The UK Primary Immunodeficiency Network: Advice for healthcare professionals looking after patients with Immunodeficiency regarding COVID-19
Last updated 24 March 2020
- It is recommended that Immunology services should still support the on-going provision of immunoglobulin replacement therapy for patients with immunodeficiency unless they are advised by their trust or national body that this is no longer possible.
- Day unit attendance may be minimised for patients at high risk of COVID-19 complications in the following ways: starting antibiotic prophylaxis (to replace immunoglobulin therapy); changes to immunoglobulin dosing (by increasing interval); consideration of home therapy.
- Includes a table on risk stratification of patients with primary immunodeficiencies and secondary antibody deficiencies; the table details how various classes of medications used in these patient groups can affect their risk of COVID-19.
- Has a document on prioritisation of services if staffing/facilities have reduced capacity, which includes information on managing medicines such as IV immunoglobulin. [Last updated 15 July 2020]
- Have provided an update on COVID-19, the coronavirus vaccine and the shielding of patients with primary immunodeficiency; a detailed FAQ about use of the vaccine in patients with primary immunodeficiency can be found here [Added 7 December 2020].
Resuscitation Council UK: Management of anaphylaxis in the vaccination setting
Last updated December 2020 [Added 23 December]
- Guidance on management of anaphylaxis in the vaccination setting has been published.
- This guidance has been extracted from the Resuscitation Council UK (RCUK) Anaphylaxis guideline (2021) and Public Health England (PHE) advice in Immunisation Against Infectious Disease (the Green Book). It has been approved by RCUK, PHE, the British Society for Allergy and Clinical Immunology (BSACI) and the Royal College of General Practitioners.
- An anaphylaxis pack should be immediately available in each location where vaccines are being given, and should not be stored in a locked cupboard or trolley. Staff should check packs regularly to ensure the contents are within their expiry dates.
- An anaphylaxis pack normally contains at least: Two ampoules of adrenaline (epinephrine) 1mg/ml (1:1000); four 23G needles and four graduated 1ml syringes; oxygen supply, with face masks suitable for children and adults and tubing.

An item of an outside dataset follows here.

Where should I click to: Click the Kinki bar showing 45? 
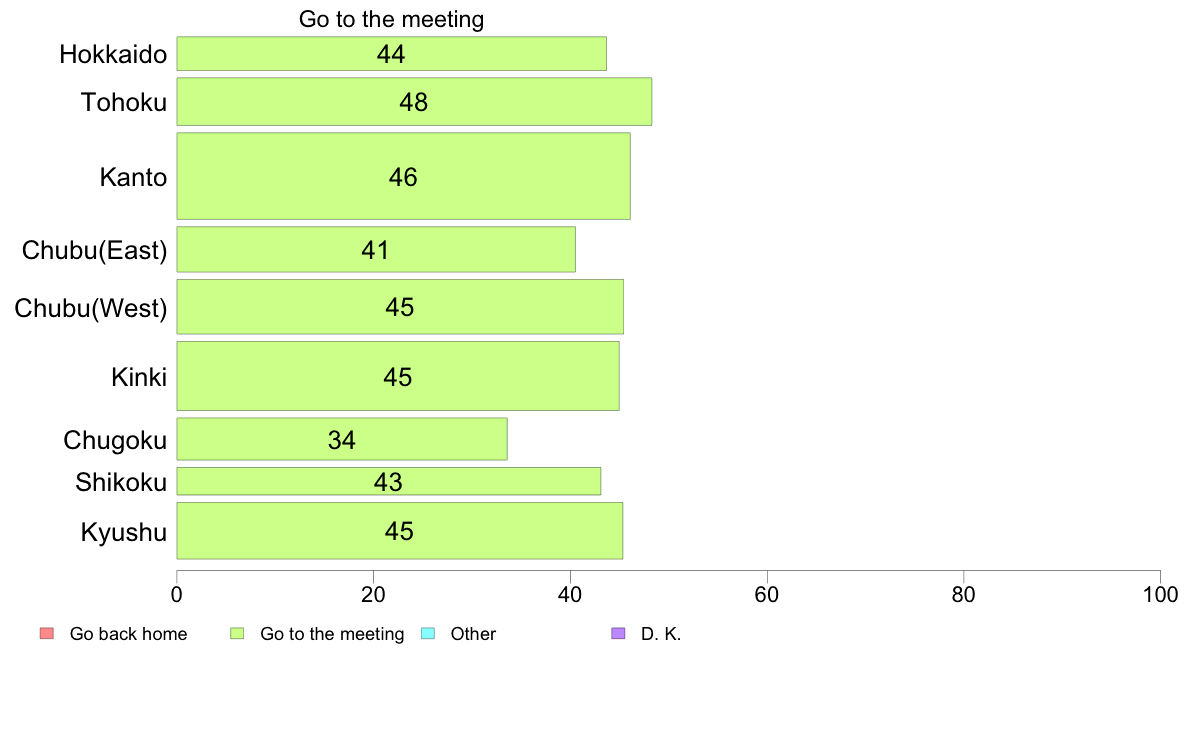tap(398, 376)
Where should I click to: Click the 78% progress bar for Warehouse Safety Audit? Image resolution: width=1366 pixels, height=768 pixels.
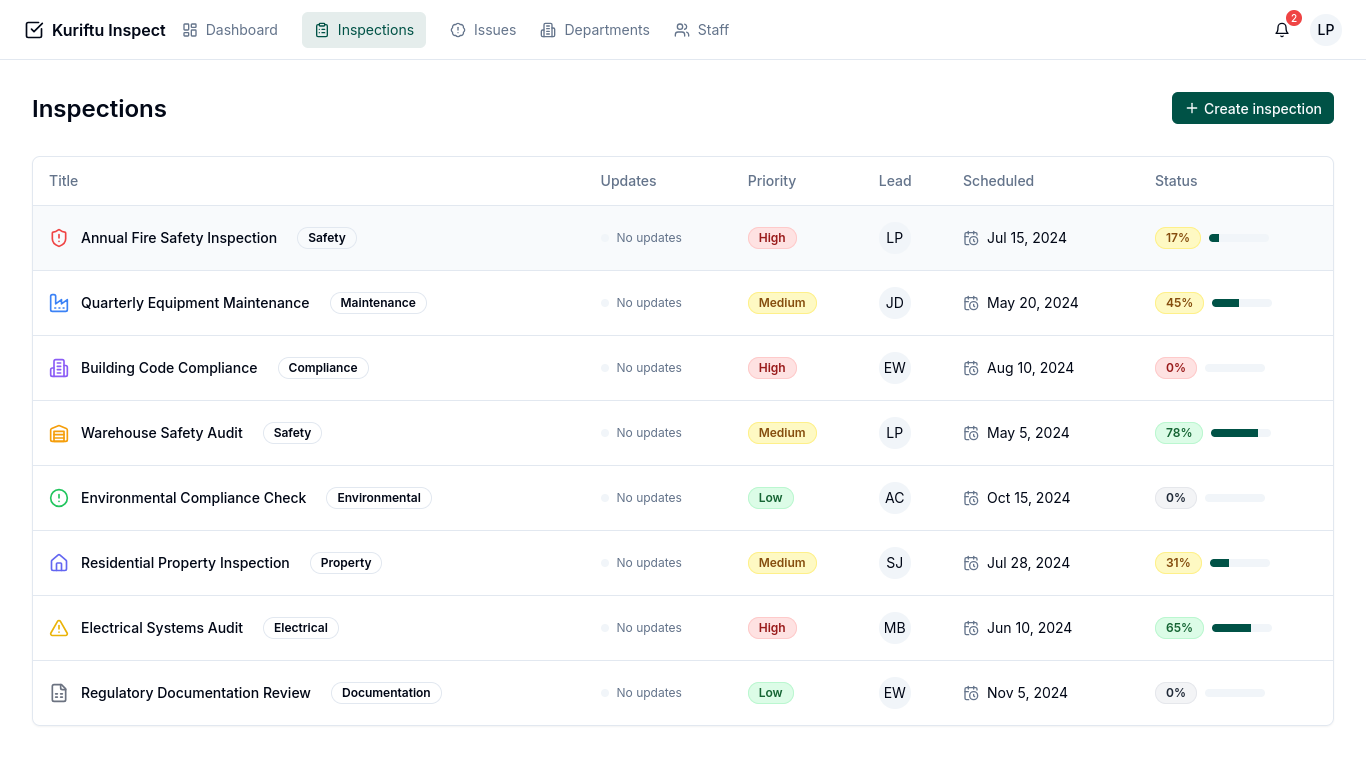[x=1240, y=432]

- Note that antihistamines and steroids are no longer recommended for the immediate management of anaphylaxis, and do not need to be included in the emergency anaphylaxis pack.
The UK Primary Immunodeficiency Network: Change in advice for children (under 18 years) with Primary Immunodeficiency regarding COVID-19
Last updated 9 November 2020 [Added 24 November 2020]
- The UKPIN have produced a document ‘Change in advice for children (under 18 years) with Primary Immunodeficiency regarding COVID-19’.
- The majority of children with primary immunodeficiency are not considered at increased of severe COVID-19 disease and should be treated exactly the same as other children. This includes continuing to go to school.
- Those patients under 18 years of age that are: on immunoglobulin replacement therapy (excluding extremely vulnerable diagnoses), on prophylactic antibiotics (excluding extremely vulnerable diagnoses) or on immunosuppressive medication including biologics / monoclonal antibodies (excluding extremely vulnerable diagnoses) are not considered at high risk of COVID-19 disease.
- A small group of children with the most severe forms of primary immunodeficiency remain at high risk of COVID-19 disease (as well as being vulnerable to other common viral infections). These patients remain in the extremely vulnerable group.
Administration update (17th February 2021): Administrative amendments only.